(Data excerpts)

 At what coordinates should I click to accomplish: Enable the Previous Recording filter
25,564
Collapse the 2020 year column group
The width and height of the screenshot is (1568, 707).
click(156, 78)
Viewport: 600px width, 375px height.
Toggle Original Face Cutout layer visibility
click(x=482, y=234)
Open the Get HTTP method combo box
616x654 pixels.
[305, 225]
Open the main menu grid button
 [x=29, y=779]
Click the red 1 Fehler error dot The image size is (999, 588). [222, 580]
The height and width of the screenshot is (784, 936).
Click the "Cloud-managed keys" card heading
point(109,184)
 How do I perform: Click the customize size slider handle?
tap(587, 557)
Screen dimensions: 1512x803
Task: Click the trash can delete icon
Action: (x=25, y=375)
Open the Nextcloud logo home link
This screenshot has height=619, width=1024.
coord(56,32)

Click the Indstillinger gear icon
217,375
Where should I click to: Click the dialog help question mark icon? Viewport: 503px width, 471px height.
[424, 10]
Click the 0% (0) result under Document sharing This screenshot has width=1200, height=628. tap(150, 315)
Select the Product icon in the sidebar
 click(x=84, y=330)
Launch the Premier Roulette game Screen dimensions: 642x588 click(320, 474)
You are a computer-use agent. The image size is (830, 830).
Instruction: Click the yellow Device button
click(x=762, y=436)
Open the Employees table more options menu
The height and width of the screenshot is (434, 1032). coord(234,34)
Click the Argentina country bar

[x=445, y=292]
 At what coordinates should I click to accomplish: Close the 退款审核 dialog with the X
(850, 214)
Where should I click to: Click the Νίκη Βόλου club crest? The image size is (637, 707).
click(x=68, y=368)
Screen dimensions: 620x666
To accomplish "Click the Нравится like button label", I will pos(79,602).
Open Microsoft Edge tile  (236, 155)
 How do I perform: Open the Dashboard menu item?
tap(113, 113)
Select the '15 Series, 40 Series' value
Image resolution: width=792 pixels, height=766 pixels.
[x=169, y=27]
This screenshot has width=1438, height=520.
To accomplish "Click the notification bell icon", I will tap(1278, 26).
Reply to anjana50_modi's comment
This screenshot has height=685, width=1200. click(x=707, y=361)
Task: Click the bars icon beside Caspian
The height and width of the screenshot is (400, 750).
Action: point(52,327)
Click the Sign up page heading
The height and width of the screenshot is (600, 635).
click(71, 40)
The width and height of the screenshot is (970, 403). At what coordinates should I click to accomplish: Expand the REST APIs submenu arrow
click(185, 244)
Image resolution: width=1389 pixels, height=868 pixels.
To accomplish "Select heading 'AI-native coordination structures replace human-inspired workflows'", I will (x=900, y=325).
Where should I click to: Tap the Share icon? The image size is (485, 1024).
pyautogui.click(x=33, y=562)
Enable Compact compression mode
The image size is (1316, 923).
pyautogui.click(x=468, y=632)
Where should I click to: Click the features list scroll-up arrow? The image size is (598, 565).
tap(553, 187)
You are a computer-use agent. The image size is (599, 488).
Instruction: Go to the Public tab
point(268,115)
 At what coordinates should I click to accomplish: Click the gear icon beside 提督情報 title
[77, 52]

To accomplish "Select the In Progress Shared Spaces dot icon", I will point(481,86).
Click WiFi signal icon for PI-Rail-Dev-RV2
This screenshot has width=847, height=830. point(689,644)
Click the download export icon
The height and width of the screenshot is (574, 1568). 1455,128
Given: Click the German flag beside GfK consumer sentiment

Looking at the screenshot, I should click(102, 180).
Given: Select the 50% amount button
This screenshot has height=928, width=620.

§ Exercise description:
If a line in the records contains the word "will", copy it.

§ Worked solution:
To accomplish "Click the Нравится like button label", I will pos(79,602).
To accomplish "Click the notification bell icon", I will tap(1278, 26).
To accomplish "Select heading 'AI-native coordination structures replace human-inspired workflows'", I will (x=900, y=325).
To accomplish "Select the In Progress Shared Spaces dot icon", I will point(481,86).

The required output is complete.